Oh, gosh, she said. I lost a couple of family members during COVID. They were in the hospital and had to be put on a ventilator, and it was very hard for the family.
Instead of expressing empathy, the counterpart started talking about how she lost four of her own family members during the pandemic. It turned into a competition of sorts.
Rather than showing that she cared about the other woman’s feelings and emotions in the moment, she made the conversation about herself, thinking she was being understanding by sharing a similar experience.
Empathy Is Understanding Someone’s Perspective
The Black Swan Group teaches about the power of Tactical Empathy®—being able to recognize someone else’s perspective and verbalizing that recognition .
When you reach that point, your counterpart realizes you get it. You don’t have to tell them you understand their position because you’ve demonstrated that you understand. By the time you’ve said your piece, your counterpart will feel like they’ve conveyed what they wanted —it just came out of your mouth before they had a chance to say it.
Empathy is not about liking someone or even agreeing with them. It’s about taking what they said (or might not have said) and giving it back to them, usually in your own words. When done correctly, the other side will get a good feeling about you and start to warm up. The floodgates of truth-talk begin to open.
How to Demonstrate Empathy
Think back to the conversation between the two women at the wedding. Rather than turning the conversation into a competition, the woman could have said something like: It seems like you genuinely care about the health and well-being of your family.
Even if you’ve never found yourself in a similar situation, you can still demonstrate empathy: It sounds like that was a difficult time for you.
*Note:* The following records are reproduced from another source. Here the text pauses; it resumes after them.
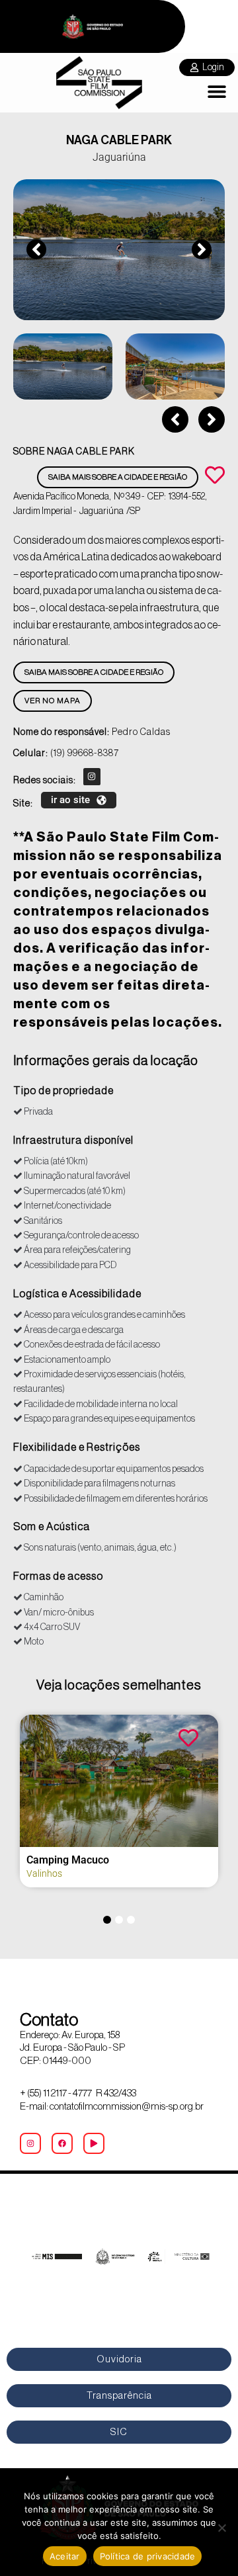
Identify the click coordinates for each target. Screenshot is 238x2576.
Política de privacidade (148, 2556)
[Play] (93, 2143)
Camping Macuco (67, 1860)
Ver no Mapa (52, 701)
Demonstrating empathy is easiest when you use Black Swan skills—such as Summaries™, Paraphrasing, Labels™, and Mirrors™. With these skills, you are repackaging what the other side gives you and giving it right back. This repackaging is a clear demonstration that you’re listening. If you use a Summary and leave a key detail out, don’t sweat it; the urge to correct is irresistible, and the other side will tell you what you’re missing.
Does Sympathy Matter?
Although sympathy certainly has a place in all our lives—we should be sympathetic to our friends and family members because we genuinely care about them— it usually has no place in the business world.
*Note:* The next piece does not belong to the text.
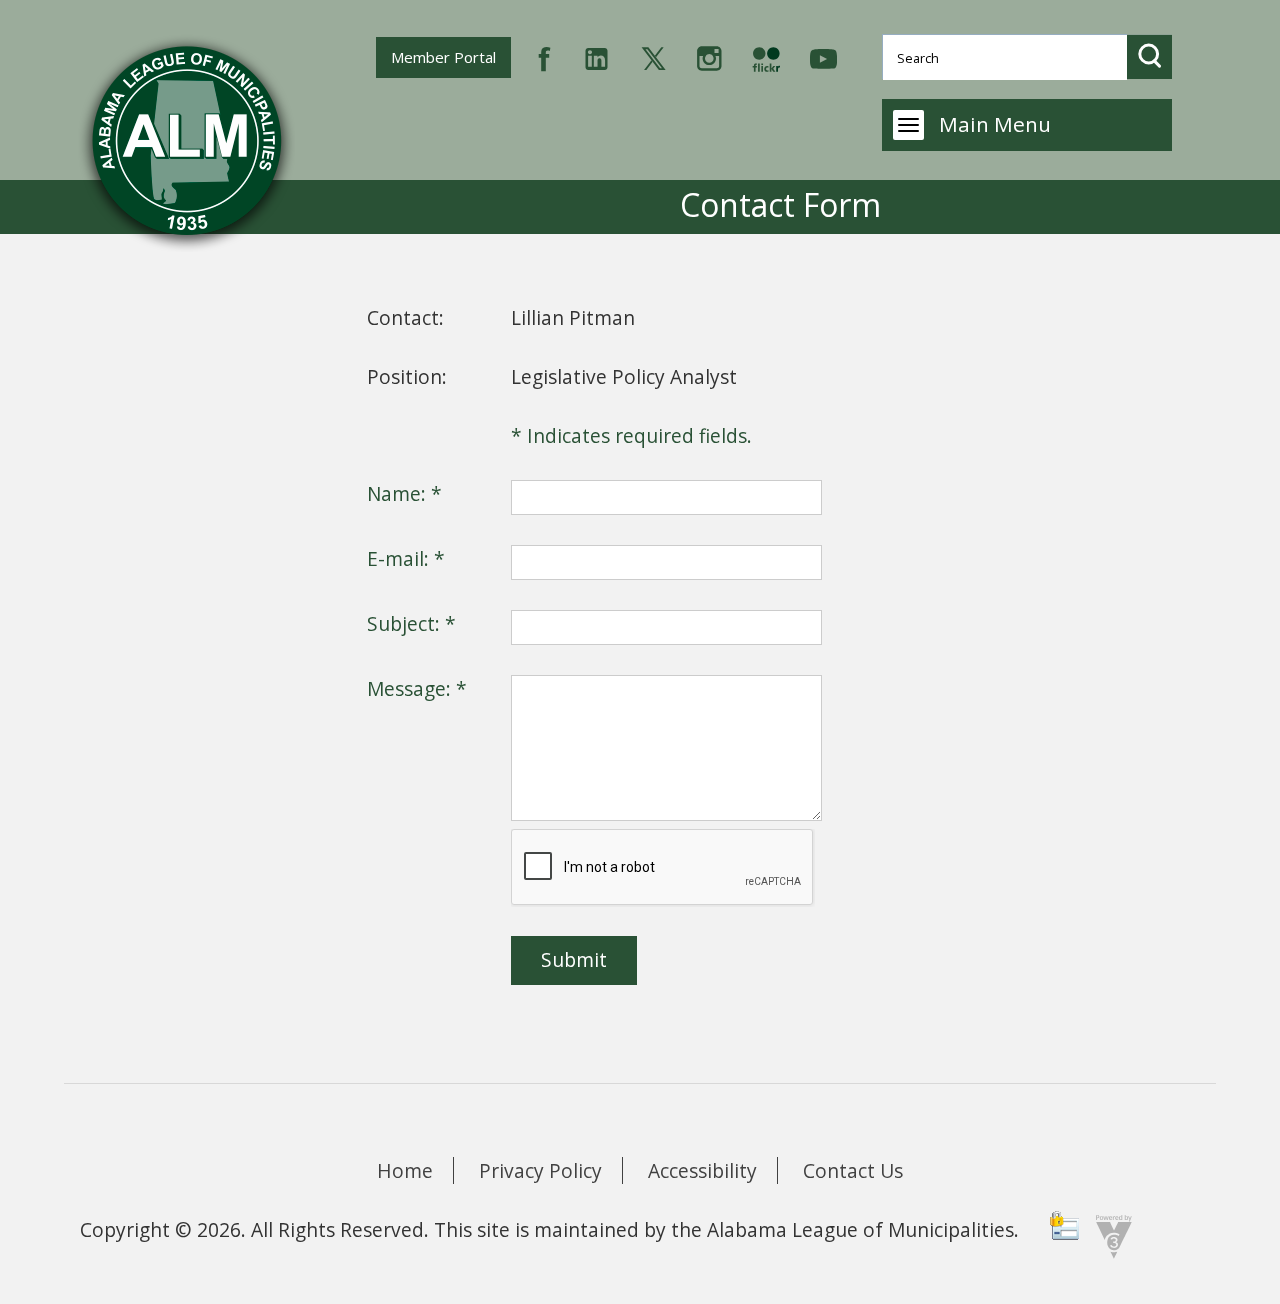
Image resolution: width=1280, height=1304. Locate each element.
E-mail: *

Of course, there are exceptions to every rule. The other day, I talked to a long-term client and found out he shut down an office and was thinking about shutting down another one. People’s livelihoods were at stake, so that’s never an easy decision. At that moment, I felt genuine sympathy for him—but only because I’ve known him for a long time.
In the majority of your business interactions, though, ditch sympathy and focus on empathy alone. By understanding your counterpart’s perspective and being able to verbalize it, you set the stage for a productive conversation—one that helps you achieve the outcomes you’re shooting for.